· 1 (10-ounce) package couscous
· 2 teaspoons olive oil
· 1 pound frozen shrimp, thawed, peeled and de-veined
· 1 (14-ounce) can diced tomatoes with green pepper and onion, drained
· 1/2 cup Greek black olives, pitted and chopped
· 1 tablespoon dried mint leaves
· 1 teaspoon garlic and herb seasoning
· 1 teaspoon dried oregano
· Salt and freshly ground black pepper
In a medium saucepan, cook couscous according to package directions. In a separate pan, add olive oil and shrimp. Add tomatoes, olives, mint, garlic and herb seasoning, and oregano. Simmer for about 3 to 5 minutes to cook shrimp and heat through. Season, to taste, with salt and black pepper. Pour over couscous and serve.

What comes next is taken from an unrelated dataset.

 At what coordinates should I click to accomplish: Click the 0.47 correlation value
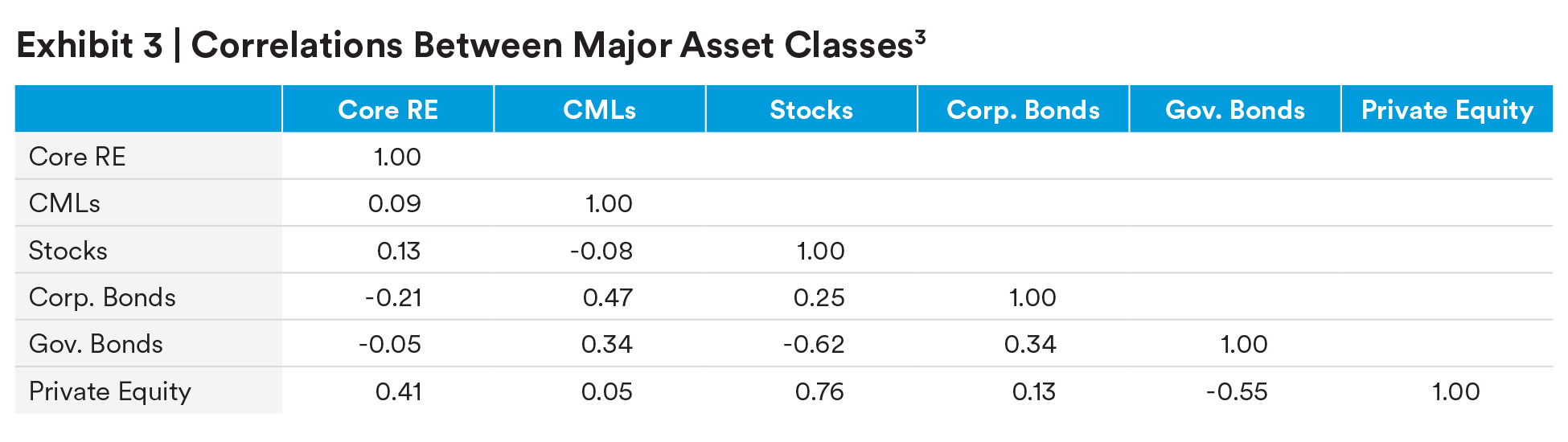click(607, 297)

Recipe from: http://www.foodnetwork.com/recipes/robin-miller/greek-shrimp-and-couscous-recipe/index.html
This was very delicious and simple. I made this dinner with my roomate and we both enjoyed it. We used a can of diced tomatoes but not with peppers and onion. As a side dish we had roasted broccoli which is very simple.
Cut broccoli into small pieces and spread out on a baking sheet. Drizzle EVOO and sea salt or kosher salt over broccoli and put in the oven at 400 degrees for 20 minutes or until done to your liking (personally, I think it is best when it is slightly burned).